#### GIVEN DATA ####

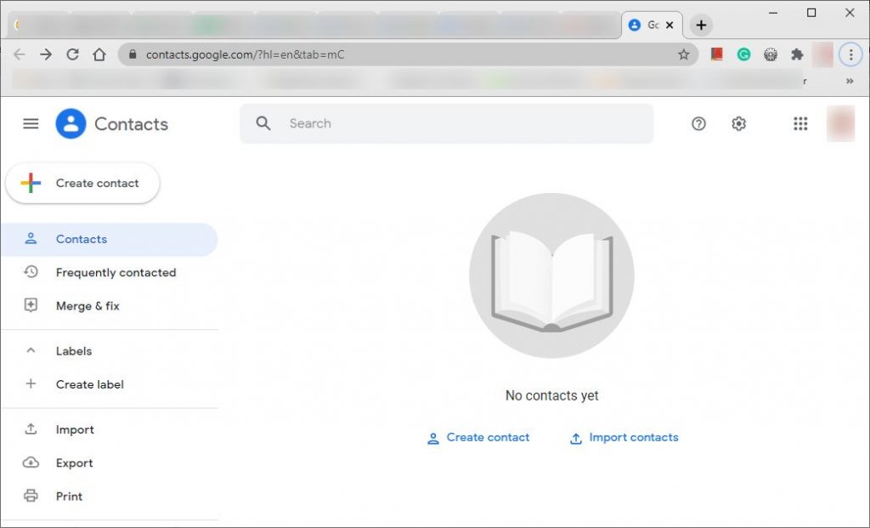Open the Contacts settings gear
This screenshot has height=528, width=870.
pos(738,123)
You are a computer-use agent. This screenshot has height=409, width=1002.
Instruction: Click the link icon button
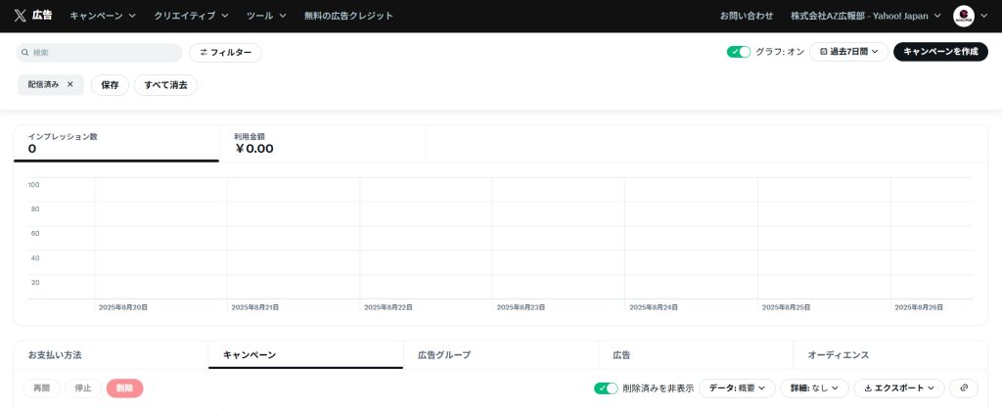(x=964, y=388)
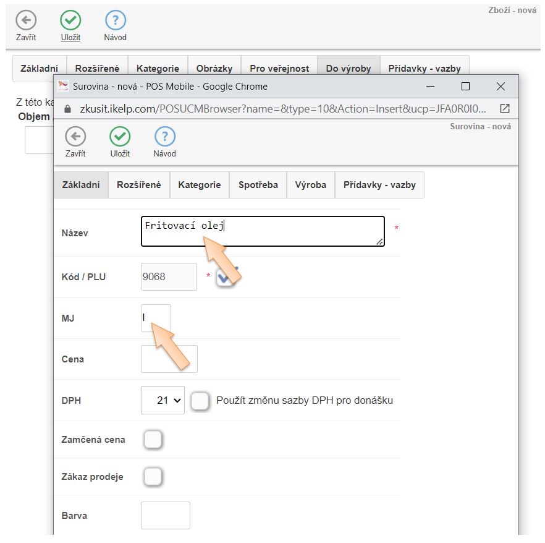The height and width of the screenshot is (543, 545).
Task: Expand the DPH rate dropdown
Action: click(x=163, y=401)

####
#### GIVEN DATA ####

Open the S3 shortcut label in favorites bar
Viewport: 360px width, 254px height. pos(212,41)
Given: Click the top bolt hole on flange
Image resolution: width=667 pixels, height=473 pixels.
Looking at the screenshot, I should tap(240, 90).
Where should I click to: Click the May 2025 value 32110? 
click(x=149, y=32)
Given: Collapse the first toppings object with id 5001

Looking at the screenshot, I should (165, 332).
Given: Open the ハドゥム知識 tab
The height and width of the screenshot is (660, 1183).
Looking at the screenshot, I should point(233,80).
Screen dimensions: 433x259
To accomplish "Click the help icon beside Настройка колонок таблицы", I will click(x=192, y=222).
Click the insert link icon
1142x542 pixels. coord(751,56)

####
#### GIVEN DATA ####

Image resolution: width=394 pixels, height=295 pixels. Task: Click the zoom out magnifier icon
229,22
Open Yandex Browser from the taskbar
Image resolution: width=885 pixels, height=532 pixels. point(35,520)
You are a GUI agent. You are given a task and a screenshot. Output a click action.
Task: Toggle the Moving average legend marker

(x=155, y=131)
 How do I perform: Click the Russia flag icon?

####

### [EXERCISE DIRECTIONS]
Which of the lines in the data contain the string "agent"? Return each one.

### [RESPONSE AREA]
You are a computer-use agent. This screenshot has height=409, width=1002.
You are a GUI agent. You are given a task and a screenshot. Output a click action.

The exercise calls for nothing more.